Given data —
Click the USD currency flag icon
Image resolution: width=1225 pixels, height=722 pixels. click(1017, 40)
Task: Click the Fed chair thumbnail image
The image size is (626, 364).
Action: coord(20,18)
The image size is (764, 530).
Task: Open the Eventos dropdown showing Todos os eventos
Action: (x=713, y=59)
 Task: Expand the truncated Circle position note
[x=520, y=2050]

--

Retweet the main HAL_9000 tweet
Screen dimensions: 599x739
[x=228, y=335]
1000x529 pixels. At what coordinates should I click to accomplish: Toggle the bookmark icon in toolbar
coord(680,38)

Exercise goal — Copy the lines starting at the one containing "1000x529 pixels. At" and ending at the one containing "coord(680,38)", reproducing them exactly as they appear in the entries.

Written response —
1000x529 pixels. At what coordinates should I click to accomplish: Toggle the bookmark icon in toolbar
coord(680,38)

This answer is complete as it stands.